# How come no posts on traping?



## Mad Professor (Oct 4, 2007)

O.K., we have posts on baiting deer and other things that many consider unethical if you are a sportsman. 

Yet we are banned to discuss trapping? WTF?


----------



## Timberhauler (Oct 5, 2007)

I've never done any trapping.


----------



## 2000ssm6 (Oct 5, 2007)

Mad Professor said:


> O.K., we have posts on baiting deer and other things that many consider unethical if you are a sportsman.
> 
> Yet we are banned to discuss trapping? WTF?



the site owners don't like it...........I think.


----------



## Crofter (Oct 5, 2007)

Most people, except extremist animal lovers, realize that some animals become a nuisance unless their numbers are controlled, but showing animals in traps, or dead and dishevelled, is not good for the trapping industry image. Not quite as extreme an example as a mortician showing pics of procedures to prospective customers but you get the idea!:jawdrop: It was hashed around a fair bit on the forum a number of years ago. Some literature that went out to Hunters and Anglers clubs in the past advised members not to parade their kills exposed, so as to give as little ammunition as possible to anti hunting lobby groups.


----------



## Mad Professor (Oct 12, 2007)

Crofter said:


> Most people, except extremist animal lovers, realize that some animals become a nuisance unless their numbers are controlled, but showing animals in traps, or dead and dishevelled, is not good for the trapping industry image. Not quite as extreme an example as a mortician showing pics of procedures to prospective customers but you get the idea!:jawdrop: It was hashed around a fair bit on the forum a number of years ago. Some literature that went out to Hunters and Anglers clubs in the past advised members not to parade their kills exposed, so as to give as little ammunition as possible to anti hunting lobby groups.
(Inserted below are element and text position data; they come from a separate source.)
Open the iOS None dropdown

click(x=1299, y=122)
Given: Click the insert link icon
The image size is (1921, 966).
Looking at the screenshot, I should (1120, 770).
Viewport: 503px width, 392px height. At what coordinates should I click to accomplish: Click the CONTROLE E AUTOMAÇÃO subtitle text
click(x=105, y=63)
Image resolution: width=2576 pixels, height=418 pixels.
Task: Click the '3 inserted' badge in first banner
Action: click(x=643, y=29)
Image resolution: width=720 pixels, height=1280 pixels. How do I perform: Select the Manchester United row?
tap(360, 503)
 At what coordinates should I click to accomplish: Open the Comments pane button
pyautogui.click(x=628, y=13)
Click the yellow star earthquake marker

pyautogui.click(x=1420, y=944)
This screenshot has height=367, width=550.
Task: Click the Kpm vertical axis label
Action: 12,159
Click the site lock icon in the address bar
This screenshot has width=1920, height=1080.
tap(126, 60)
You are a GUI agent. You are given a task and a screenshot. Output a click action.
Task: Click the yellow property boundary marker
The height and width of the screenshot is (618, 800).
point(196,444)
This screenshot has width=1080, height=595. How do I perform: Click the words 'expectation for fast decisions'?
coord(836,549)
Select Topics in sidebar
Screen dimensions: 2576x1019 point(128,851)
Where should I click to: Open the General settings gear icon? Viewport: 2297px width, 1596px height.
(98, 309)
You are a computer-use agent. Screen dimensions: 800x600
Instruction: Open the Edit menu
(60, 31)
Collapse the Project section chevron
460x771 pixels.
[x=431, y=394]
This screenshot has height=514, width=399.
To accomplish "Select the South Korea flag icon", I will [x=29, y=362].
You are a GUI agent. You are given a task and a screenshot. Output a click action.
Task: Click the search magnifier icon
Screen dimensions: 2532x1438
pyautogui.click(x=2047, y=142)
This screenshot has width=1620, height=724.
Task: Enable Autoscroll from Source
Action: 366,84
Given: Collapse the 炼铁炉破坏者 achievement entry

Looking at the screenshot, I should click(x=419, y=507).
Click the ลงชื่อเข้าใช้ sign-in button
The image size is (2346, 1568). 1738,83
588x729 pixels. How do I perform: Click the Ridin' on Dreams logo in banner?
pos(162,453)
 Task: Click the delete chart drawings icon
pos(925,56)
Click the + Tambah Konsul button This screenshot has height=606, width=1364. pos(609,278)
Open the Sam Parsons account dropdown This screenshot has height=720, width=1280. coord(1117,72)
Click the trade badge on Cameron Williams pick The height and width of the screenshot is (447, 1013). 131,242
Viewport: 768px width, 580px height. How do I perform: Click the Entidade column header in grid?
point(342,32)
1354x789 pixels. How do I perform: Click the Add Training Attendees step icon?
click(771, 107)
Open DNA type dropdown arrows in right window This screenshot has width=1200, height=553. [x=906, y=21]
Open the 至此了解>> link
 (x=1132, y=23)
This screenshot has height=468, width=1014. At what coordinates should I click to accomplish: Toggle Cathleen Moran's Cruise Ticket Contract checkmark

O.K. I understand......but hunting pics can be at least/more "greusome".

I don't care about pics but you are alienating another outdoorsman from what sholud be the comnmon table. In fact dividing us for the "Antis" e.g. PETA , WWF, etc.... to divide and concour. 



GUT DEER?????


----------



## Ekka (Oct 12, 2007)

I think for the better part most of us have evolved. :biggrinbounce2:


----------